My wife loves musicals, so a few weeks ago I watched “Greatest Showman” with her. It’s a sad yet redemptive story, but the core song of the musical is a song that says, “Never enough, never enough, never enough for me.” It was the theme of the lead character’s life, and frankly, it’s the NATURAL theme of every human being.
I have a friend who is working in Switzerland and she posts pictures of some of the most breathtaking scenery in the world. It seems that every vista is destined to be wallpaper for her computer. I have visited a few of those places and I’m happy for her experience there. I have known her since she was born, so I have sent messages occasionally to note the places she has seen.
As we were corresponding about a particular place, she noted the blessing of being there during the pandemic and then said something natural: “Looking forward to some cross border adventures when the world starts opening up again. . .” Switzerland is one of those bucket-list destinations that people crave to experience for just a few days of vacation. She lives there, surrounded by the grandeur of the mountains, and she longs to leave to visit other countries. It’s natural, and it is the most basic of human drives. We all stop “seeing” the wonder of where we are and, if we’re honest, it’s never enough.
I thought about our community in that way today. We live in a consistently safe place, in neighborhoods that are being sought by dozens of incoming families, and our children attend schools that offer great opportunities for growth, learning, and social development. We have a variety of churches led by people who genuinely want to see hearts transformed by Jesus. I remember when we wished for more restaurants, more parks, better facilities.

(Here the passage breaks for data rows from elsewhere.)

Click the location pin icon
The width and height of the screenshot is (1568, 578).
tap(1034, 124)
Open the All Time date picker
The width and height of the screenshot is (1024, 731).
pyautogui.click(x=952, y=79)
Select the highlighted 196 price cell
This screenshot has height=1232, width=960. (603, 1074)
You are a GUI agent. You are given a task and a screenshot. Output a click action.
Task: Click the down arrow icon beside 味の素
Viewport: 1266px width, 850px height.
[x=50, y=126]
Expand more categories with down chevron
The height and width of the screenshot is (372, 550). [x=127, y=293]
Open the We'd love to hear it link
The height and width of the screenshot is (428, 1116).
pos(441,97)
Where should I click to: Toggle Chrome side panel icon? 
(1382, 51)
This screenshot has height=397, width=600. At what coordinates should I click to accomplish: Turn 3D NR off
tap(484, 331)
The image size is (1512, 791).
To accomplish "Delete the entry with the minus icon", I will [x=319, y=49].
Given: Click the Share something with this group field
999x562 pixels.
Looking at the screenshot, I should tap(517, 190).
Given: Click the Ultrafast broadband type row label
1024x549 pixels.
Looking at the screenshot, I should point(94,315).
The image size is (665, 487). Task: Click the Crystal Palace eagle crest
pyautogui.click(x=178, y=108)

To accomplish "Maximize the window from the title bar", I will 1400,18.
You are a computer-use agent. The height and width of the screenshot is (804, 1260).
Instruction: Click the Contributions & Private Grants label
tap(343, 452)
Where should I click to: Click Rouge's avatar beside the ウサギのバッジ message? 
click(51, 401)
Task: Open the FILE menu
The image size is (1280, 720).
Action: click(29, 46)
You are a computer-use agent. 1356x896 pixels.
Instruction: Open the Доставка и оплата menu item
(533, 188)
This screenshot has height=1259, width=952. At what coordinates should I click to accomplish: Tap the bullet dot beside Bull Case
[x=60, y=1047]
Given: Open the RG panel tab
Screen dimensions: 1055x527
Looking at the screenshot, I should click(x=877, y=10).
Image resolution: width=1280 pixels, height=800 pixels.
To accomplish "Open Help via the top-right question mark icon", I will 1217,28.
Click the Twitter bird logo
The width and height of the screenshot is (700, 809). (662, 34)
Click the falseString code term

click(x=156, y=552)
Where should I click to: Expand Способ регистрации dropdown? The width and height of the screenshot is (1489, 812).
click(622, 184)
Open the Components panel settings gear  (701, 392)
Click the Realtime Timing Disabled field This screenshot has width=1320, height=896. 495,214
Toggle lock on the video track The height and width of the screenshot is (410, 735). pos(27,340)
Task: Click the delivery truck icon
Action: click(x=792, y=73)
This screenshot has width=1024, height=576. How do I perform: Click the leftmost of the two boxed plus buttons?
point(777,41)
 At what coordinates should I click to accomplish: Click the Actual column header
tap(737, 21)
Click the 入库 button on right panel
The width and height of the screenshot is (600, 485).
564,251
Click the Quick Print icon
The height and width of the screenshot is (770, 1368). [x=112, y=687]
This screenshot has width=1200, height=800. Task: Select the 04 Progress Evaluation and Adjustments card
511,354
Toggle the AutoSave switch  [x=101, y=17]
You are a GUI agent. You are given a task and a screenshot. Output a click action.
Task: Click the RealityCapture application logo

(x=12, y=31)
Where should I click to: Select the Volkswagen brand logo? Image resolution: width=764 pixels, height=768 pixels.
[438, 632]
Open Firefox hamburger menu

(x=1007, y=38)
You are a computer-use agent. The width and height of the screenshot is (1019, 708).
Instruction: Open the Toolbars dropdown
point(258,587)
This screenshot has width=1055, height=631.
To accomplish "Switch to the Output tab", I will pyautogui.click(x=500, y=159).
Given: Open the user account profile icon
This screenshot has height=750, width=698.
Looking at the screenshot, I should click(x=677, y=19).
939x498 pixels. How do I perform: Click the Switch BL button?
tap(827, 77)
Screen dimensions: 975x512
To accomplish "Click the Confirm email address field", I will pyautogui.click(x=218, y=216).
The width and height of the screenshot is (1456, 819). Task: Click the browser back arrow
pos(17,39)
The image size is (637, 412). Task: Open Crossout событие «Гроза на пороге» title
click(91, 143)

But as they have come, I rarely hear people say, “This is wonderful!” Instead, they say, “If only. . .”
That’s why Paul’s attitude stands out as a template for us. “I have learned the secret of CONTENTMENT. . .” Real thanksgiving is the antidote for the threat of “never enough.” Today, will you take stock of the neighborhood that you call home and thank God for where He planted you? Will you look in the garage at the “OFF” position on sprinkler systems and thank Him for the abundant rain that we will long for in July? Will you look at the campus where you pick up your kids today and thank Him that He called men and women to teach your kids? Will you look upon every church you pass and thank Him that He is at work in those congregations? Will you thank Him that, before you were born, He was purchasing the relief of forgiveness and living hope through Jesus?
This is the choice that robs “never enough” of its power!